| How to complete this task |
Check each line of the entries. Copy the ones that contain the string "period".

| Data supplied |
################

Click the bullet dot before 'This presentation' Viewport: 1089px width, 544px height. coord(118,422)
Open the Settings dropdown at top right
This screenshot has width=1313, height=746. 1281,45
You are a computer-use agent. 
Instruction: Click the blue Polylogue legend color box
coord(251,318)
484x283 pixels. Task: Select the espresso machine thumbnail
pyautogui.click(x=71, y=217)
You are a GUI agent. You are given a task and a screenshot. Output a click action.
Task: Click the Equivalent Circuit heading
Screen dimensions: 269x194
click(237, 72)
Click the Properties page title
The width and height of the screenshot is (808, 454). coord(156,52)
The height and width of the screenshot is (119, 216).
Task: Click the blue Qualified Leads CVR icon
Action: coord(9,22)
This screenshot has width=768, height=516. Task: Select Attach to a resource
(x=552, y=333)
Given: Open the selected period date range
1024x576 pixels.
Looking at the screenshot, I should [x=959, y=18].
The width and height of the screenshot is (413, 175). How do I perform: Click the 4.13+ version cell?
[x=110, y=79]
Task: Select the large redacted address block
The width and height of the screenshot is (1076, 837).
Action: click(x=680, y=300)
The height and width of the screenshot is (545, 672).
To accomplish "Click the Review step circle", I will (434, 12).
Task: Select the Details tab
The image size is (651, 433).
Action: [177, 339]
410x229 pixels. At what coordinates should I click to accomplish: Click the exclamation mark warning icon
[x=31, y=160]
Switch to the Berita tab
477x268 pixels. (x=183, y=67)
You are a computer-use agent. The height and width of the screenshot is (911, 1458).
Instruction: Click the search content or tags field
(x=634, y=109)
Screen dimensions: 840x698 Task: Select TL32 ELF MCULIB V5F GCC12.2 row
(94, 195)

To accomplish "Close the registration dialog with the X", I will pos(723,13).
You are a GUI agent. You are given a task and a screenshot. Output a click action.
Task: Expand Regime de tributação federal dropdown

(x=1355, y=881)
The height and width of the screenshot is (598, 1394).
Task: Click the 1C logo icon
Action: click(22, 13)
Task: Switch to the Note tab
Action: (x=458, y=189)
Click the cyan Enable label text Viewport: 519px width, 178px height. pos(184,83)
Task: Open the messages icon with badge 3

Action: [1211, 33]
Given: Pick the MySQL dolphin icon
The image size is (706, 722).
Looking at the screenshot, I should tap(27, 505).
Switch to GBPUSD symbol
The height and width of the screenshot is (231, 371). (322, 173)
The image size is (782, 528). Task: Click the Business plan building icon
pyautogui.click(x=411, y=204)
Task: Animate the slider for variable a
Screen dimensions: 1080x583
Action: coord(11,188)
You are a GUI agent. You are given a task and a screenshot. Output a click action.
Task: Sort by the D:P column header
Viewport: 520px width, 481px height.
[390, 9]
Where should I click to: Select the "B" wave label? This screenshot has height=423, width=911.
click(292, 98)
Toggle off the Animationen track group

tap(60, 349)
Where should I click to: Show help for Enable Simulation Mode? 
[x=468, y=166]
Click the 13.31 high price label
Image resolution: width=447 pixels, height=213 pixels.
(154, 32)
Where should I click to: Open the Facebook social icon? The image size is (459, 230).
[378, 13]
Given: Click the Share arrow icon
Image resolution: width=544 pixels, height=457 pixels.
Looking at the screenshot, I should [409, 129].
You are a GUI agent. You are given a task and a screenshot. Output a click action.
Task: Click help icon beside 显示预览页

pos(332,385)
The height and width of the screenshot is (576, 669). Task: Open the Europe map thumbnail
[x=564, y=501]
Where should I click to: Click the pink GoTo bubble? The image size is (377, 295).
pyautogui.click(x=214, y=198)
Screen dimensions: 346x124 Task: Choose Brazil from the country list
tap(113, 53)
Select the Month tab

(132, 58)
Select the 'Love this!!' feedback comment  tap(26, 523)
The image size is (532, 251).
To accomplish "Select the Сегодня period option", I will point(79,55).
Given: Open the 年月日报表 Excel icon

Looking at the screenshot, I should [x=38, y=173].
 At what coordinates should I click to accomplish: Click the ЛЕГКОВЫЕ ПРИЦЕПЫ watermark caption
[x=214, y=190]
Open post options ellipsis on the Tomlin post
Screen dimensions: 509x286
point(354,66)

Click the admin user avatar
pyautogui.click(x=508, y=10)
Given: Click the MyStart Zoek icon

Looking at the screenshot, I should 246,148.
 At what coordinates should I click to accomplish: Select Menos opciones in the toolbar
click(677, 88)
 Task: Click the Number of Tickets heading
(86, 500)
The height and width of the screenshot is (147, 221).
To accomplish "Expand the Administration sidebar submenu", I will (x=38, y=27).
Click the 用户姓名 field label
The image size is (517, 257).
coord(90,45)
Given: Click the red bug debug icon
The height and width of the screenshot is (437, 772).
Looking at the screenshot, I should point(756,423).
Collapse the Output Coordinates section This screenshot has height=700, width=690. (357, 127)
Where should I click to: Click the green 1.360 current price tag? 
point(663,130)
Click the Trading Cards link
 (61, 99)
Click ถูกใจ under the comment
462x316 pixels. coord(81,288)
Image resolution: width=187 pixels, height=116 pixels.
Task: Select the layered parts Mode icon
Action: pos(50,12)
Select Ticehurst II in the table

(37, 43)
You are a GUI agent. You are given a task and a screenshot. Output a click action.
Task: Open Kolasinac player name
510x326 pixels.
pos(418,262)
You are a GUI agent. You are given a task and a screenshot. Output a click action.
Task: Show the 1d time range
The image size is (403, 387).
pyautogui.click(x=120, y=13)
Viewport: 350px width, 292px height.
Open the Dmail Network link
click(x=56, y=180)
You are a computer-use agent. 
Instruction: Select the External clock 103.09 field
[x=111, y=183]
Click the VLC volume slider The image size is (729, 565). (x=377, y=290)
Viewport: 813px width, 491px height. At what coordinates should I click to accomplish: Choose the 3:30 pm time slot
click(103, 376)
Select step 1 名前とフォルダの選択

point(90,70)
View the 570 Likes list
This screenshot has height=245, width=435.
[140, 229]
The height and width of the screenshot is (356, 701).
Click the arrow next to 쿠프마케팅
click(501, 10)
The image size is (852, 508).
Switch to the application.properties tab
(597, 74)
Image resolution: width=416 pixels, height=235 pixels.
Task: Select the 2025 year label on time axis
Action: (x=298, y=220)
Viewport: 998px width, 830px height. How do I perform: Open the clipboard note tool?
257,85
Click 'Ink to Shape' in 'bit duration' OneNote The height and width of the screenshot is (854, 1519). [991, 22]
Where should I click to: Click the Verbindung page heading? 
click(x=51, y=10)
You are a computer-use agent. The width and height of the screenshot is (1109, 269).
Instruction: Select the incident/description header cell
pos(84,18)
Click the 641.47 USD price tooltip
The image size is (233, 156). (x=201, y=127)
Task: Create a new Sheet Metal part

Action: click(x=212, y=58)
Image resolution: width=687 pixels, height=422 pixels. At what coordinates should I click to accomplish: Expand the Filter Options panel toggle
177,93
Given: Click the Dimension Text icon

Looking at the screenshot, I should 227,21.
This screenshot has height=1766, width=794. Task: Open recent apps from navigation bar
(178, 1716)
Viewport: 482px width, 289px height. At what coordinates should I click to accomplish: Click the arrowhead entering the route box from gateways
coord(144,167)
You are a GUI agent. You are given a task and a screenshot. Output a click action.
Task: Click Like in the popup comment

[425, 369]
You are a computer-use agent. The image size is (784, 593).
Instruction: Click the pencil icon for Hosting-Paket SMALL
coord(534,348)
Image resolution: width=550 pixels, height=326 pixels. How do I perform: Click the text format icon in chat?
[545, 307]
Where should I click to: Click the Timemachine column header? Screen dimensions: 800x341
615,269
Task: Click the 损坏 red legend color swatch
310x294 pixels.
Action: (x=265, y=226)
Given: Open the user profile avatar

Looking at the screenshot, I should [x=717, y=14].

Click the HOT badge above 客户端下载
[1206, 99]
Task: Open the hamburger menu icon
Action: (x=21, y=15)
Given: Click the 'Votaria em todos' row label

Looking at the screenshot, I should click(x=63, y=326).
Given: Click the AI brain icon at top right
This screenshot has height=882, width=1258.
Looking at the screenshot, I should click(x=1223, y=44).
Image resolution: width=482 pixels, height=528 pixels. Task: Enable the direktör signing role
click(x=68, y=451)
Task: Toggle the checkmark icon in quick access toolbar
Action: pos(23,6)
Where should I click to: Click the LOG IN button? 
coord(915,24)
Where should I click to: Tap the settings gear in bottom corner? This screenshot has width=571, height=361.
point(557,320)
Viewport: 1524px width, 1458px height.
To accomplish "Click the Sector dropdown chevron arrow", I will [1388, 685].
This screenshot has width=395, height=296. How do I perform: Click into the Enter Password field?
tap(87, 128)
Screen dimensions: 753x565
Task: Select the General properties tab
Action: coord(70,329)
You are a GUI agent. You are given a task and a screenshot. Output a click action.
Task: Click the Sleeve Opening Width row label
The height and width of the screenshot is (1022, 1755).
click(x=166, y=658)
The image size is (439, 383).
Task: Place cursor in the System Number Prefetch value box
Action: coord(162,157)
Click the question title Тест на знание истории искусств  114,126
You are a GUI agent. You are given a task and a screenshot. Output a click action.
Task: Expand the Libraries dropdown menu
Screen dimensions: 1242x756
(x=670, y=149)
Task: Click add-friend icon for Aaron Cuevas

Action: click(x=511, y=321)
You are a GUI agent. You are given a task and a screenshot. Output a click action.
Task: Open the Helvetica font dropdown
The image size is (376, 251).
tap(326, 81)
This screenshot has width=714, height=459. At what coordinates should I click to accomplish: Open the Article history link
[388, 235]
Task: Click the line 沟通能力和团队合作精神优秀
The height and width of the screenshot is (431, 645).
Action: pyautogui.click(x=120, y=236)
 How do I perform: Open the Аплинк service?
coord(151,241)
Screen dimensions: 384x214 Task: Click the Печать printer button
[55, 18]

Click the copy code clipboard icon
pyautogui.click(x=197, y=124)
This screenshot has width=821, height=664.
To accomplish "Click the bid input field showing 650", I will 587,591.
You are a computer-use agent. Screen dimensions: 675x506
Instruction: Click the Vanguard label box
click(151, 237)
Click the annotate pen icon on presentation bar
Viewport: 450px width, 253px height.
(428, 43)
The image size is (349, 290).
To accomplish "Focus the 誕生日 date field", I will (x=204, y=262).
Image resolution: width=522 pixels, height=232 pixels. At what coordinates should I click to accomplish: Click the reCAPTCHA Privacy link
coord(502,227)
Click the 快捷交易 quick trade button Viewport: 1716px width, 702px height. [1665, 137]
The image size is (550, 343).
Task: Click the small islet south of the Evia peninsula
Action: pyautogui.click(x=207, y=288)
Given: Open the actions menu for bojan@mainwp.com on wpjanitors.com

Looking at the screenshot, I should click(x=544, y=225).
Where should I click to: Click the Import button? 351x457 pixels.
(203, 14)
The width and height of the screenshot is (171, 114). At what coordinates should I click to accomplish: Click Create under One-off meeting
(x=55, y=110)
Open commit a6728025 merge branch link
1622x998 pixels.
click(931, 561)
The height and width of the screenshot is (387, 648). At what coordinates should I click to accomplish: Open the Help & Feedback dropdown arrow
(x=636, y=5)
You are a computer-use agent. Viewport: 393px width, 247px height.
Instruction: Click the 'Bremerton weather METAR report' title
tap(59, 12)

################

| Exercise solution |
Given: Open the selected period date range
To accomplish "Select the Сегодня period option", I will point(79,55).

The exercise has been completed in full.